Instructions for the task: Please write the next part of the court opinion below on the trustees' five per cent commission, starting after its final sentence.

The Right of the Trustees to a Commission of Five Per Cent.

The Trustees have taken credit, in their report, for a commission of five per cent, for their services. The guardian ad litem of these infants; the plaintiff, Ehrhardt W. Franz, and the Mississippi Valley Trust Company, as Missouri administrator, c.t.a., of the estates of Ernst H. Franz, deceased, and Walter G. Franz, deceased, have filed exceptions to this charge or credit, on behalf of their.respective interests, upon the ground that, since they represent the interests of remaindermen, and since remaindermen are not liable to burdens put upon their remainder interests by the life tenant, this charge is unwarranted in law.

As I read the brief of counsel for the Trustees, they concede the bare bones of the law to be according to the contentions of the exceptors; but the Trustees rely upon a species of estoppel, partly resting in former recognition of the trust and partly upon the request of practically all of the beneficiaries and legatees in the estates, under the wills of the two above-named decedents.

I find nothing, I recall nothing, and nothing has been pointed out in the record sufficient to constitute estoppel of plaintiff, or of the administrator’s decedents in their life times. But it is further contended that, since all of the legatees who are sui juris, being all but a negligible few of the de-visees, legatees and beneficiaries under the wills of Walter G. and Ernst H. Franz, deceased, have formally, by motions, asked for an allowance of five per cent, to the Trustees, these exceptions should be overruled as to the Mississippi Valley Trust Company. The record bears out this contention of fact as made by the Trustees. Except plaintiff and su'ch of the devisees and heirs of deceased remaindermen as are yet infants, all of the remaindermen have formally, of record, asked that the Trustees be allowed five per cent, as commission for their services. That such a formal request binds all who have made it, if they are sui juris, and if they are in a position to speak, is fundamental. Moreover, the matter happens to come up here on exceptions to the report of the Trustees, who allowed themselves five per cent, and took credit therefor. Of course, a failure to except would be deemed in law as acquiescence. So, not only have 6% of the remainder interests failed to except to the report of the Trustees in the matter of taking credit for this commission, but all of them who are sui juris, except plaintiff alone, have asked formally that such an allowance of commission be affirmatively made to the trustees by an order of this Court.

Stored data:
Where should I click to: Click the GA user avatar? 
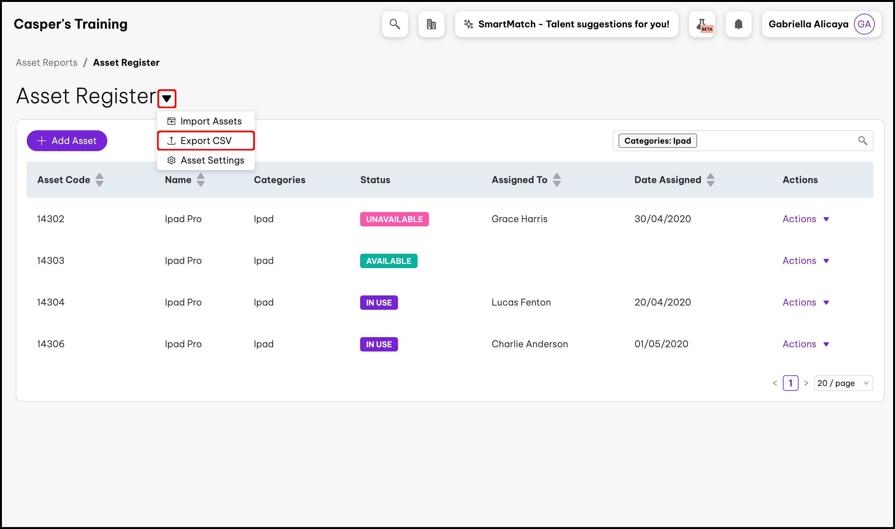864,24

Answer to this task:
This, of course, does not bind the plaintiff. He has filed exceptions and he has not requested that an allowance be made to the Trustees out of the corpus of the remainder estate. The same is true as to the infants and the two estates represented herein by the Mississippi Valley Trust Company, as Administrator, c.t.a. The infants could not bind themselves and they except by their guardian ad litem.

I am of opinion that those of the beneficiaries, legatees and devisees who have formally asked that an allowance of five per cent, commission be made to the Trustees, are not in a position to bind the estate in which such persons are devisees, and so forth. These estates are represented here by the Mississippi Valley Trust Company, as Administrator, c.t.a. This administrator has excepted to the taking of this commission by the Trustees. I think the estates are to be concluded here by the attitude of the administrator, and not by what the ultimate beneficiaries of the estate shall do, or have done.

It follows that the exceptions of the plaintiff, of the Mississippi Valley Trust Company, as Administrator, c.t.a., of the estates of Walter and Ernst Franz, and the exceptions of the guardian ad litem, should be sustained, and no commission al*384lowed to the Trustees in the 3% interests herein excepting.

The Trustees will, I assume, of course be allowed as Trustees five per cent, of the money in the life estate of Sophie Franz, but that question is for another court, in my opinion.

The exceptors, as well as those who have not excepted, perhaps, take under the will cum onere. But the matter of the allowance last above, is not, in my opinion, before me. It is a matter to be ruled by the Probate Court of the City of St. Louis, as is the entire matter of the estate of Sophie Franz. As I view it, no power inheres in this Court as to the absolute estate of Sophie Franz, deceased. If it got into this Court indirectly and adventitiously, it has no place here and this Court has no power over it, save, it may be, to order the Trustees to turn it over to the executor, merely so as to clear the record here. But the executor takes by the will' of Sophie Franz, and in no wise under any order of this Court.

The Trustees may take credit, however, for five per cent, as a commission on the remainder of the estate, that is, on the 6% interests, which, among others already discussed and disposed of, have requested that this allowance be made.

Exceptions as to Credit for an Attorney’s Fee in Favor of Former Senator Reed, and Others, for Resisting Removal of Trustees.

These exceptions will be sustained and the Trustees will eliminate this charge against the trust estate, as to the remainder interests.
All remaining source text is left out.